El pedazo de cristal no es cristal real que cae.

Tú no conoces nada antes de este cuadro, es un contacto que estableces, un intercambio con la figura, una asociación.

El hueco es un corte transversal de la realidad, un espacio restringido dentro del espacio. Dentro de su casa es restringido y afuera también.

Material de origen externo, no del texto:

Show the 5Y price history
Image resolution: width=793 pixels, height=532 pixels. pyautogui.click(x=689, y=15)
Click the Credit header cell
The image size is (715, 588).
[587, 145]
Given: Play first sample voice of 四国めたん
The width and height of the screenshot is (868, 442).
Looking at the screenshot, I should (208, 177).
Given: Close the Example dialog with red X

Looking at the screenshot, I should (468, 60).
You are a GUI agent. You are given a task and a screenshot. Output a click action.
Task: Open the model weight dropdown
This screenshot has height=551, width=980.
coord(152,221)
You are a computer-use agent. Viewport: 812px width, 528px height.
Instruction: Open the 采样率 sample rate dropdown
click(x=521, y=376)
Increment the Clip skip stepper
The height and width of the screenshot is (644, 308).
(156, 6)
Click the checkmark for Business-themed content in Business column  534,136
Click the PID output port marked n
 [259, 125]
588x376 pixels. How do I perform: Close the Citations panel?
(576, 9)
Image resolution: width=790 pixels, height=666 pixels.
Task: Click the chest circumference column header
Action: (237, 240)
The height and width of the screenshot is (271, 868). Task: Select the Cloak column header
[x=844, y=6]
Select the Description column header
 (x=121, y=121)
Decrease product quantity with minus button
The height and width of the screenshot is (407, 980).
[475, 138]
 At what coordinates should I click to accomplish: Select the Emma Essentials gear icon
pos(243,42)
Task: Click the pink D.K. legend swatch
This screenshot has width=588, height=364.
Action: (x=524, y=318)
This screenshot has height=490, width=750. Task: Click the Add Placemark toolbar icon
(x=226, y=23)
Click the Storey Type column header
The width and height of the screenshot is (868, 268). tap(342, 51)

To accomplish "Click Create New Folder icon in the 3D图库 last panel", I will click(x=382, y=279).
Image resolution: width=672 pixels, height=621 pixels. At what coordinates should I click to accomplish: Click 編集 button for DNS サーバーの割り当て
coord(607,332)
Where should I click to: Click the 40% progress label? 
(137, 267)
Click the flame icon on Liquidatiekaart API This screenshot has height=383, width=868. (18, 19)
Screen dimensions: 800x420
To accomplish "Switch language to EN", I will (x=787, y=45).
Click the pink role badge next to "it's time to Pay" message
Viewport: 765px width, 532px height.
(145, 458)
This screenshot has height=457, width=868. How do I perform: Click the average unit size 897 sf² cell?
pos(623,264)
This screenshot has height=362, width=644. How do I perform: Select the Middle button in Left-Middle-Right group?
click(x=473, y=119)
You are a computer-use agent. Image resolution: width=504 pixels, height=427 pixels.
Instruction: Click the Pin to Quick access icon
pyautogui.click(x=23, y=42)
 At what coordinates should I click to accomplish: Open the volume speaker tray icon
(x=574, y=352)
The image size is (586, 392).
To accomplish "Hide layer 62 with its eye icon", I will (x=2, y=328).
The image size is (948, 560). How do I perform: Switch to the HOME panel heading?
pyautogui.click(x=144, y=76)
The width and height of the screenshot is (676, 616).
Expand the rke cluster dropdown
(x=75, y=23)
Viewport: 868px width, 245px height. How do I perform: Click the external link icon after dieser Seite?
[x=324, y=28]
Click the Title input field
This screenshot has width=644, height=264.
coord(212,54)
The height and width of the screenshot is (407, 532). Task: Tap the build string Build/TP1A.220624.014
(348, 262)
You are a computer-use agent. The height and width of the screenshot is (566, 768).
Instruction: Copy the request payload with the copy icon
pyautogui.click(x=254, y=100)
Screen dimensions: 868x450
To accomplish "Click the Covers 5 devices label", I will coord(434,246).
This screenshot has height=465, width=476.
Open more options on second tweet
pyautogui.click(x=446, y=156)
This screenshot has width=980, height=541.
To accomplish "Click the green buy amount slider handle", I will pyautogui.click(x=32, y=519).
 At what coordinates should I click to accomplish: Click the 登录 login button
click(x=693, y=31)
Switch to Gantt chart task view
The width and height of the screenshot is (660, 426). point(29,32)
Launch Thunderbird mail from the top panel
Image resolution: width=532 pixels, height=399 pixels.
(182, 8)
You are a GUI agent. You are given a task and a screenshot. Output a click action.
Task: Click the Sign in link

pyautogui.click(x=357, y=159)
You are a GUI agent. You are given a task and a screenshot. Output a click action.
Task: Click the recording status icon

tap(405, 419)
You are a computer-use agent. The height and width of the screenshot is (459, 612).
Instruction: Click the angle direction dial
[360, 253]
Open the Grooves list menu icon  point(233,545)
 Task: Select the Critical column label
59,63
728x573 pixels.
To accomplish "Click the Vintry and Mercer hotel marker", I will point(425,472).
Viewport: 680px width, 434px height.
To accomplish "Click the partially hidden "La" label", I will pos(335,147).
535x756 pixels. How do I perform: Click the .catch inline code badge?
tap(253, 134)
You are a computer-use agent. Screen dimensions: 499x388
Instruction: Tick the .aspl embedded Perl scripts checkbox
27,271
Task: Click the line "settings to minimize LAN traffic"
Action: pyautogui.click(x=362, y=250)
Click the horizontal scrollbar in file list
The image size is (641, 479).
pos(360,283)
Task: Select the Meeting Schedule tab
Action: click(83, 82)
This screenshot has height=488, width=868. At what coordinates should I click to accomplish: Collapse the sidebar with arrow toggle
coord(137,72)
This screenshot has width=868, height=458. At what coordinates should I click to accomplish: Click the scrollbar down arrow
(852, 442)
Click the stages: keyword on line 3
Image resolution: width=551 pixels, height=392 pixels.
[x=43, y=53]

*Digitalización y fotografía: Suset Sánchez, con el apoyo de la residencia de investigación del programa de la Real Academia de España en Roma concedida en el año académico 2016-2017.

JORGE CARRUANA BANCES
Jorge Carruana Bances (1940-1997). Pintor, ilustrador, diseñador gráfico, caricaturista y director de cine. Entre 1954 y 1957 asiste a la Academia de Bellas Artes de San Alejandro de La Habana, donde estudia pintura, publicidad gráfica e ilustración. Desde esos años experimenta y aprende técnicas de animación e imagen. Integra el primer grupo de realizadores del Departamento de Dibujos Animados del ICAIC. En 1967 dirige junto a Myriam Acevedo espectáculos de teatro-cabaret en el El GatoTuerto, una de sus experiencias artísticas más enriquecedoras, en la cual se relaciona con importantes intelectuales del momento, como Carlos Franqui, José Triana y Virgilio Piñera. En 1968 abandona Cuba. Entre los años ochenta y noventa participa esporádicamente en exposiciones, dedicándose sobre todo a producir incansablemente. Establece una relación de amistad y trabajo con el escritor Guillermo Cabrera Infante, de quien realiza las cubiertas de sus libros Tres tristes tigres, Vista del amanecer en el trópico y La Habana para un infante difunto, publicadas en inglés por la Editorial Marlowe de Nueva York; y Ella cantaba boleros, publicada en español por la Editorial Alfaguara de Madrid.